Her parents fought constantly about the lack of money and supplies. Dad’s anger—kept barely in check since the funeral—was slowly escalating again. Leni could feel it uncoiling, taking up space. She and Mama moved cautiously, tried never to aggravate him.

Today, Leni woke in the dark, ate breakfast and dressed for school in the dark, and arrived at her classroom in the dark. The bleary-eyed sun didn’t appear until past ten o’clock, but when it did show up, sending streamers of brittle yellow light into the shadowy lantern-and woodstove-lit classroom, everyone perked up.

“It’s a sunny day! The weatherman was right!” Ms. Rhodes said from her place at the front of the classroom. Leni had been in Alaska long enough to know that a sunny, blue-skied January day was noteworthy. “I think we need to get out of this classroom, get a little air in our lungs and some sunshine on our faces. Blow out the winter cobwebs. I’ve planned a field trip!”

Axle groaned. He hated anything and everything that had to do with school. He peered through the rat’s-nest fringe of black hair he never washed. “Aw, come on … can’t we just go home early? I could go ice fishing.”

Ms. Rhodes ignored the scruffy-haired teenager. “The older of you— Matthew, Axle, and Leni—help the littles put on their coats and get their backpacks.”

“I’m not helping,” Axle said flatly. “Let the lovebirds do everything.”

Leni’s face flamed at the comment. She didn’t look at Matthew.

“Fine. Whatever,” Ms. Rhodes said. “You can go home.”

Axle didn’t need more encouragement. He grabbed his parka and left the school in a rush.

Leni got up from her seat and went to help Marthe and Agnes with their parkas. No one else had shown up for school today; the trip from Bear Cove must have proven too harsh.

She turned back, saw Matthew standing by his desk, shoulders slumped, dirty hair fallen across his eyes. She went to him, reached out, touched his flannel sleeve. “You want me to get you your coat?”

He tried to smile. “Yeah. Thanks.”

She got Matthew’s camo parka and handed it to him.

“Okay, everyone, let’s go,” Ms. Rhodes said. She led the students out of the classroom and into the bright, sunlit day. They marched through town and down to the harbor, where a Beaver float plane was docked.

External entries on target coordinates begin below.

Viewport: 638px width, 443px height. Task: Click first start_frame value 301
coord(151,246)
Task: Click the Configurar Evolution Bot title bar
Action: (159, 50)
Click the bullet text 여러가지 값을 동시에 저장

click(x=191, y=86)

The plane was dented up and in need of paint. It rolled and creaked and pulled at its lines with every slap of the incoming tide. At their approach, the plane’s door opened and a wiry man with a bushy white beard jumped down onto the dock. He wore a battered trucker’s cap and mismatched boots. The smile he gave them was so big it bunched up his cheeks and turned his eyes into slits.

“Kids, this is Dieter Manse, from Homer. He used to be a Pan Am pilot. Climb aboard,” Ms. Rhodes said. To Dieter, she said, “Thanks, man. I appreciate this.” She glanced worriedly back at Matthew. “We needed to clear our heads a bit.”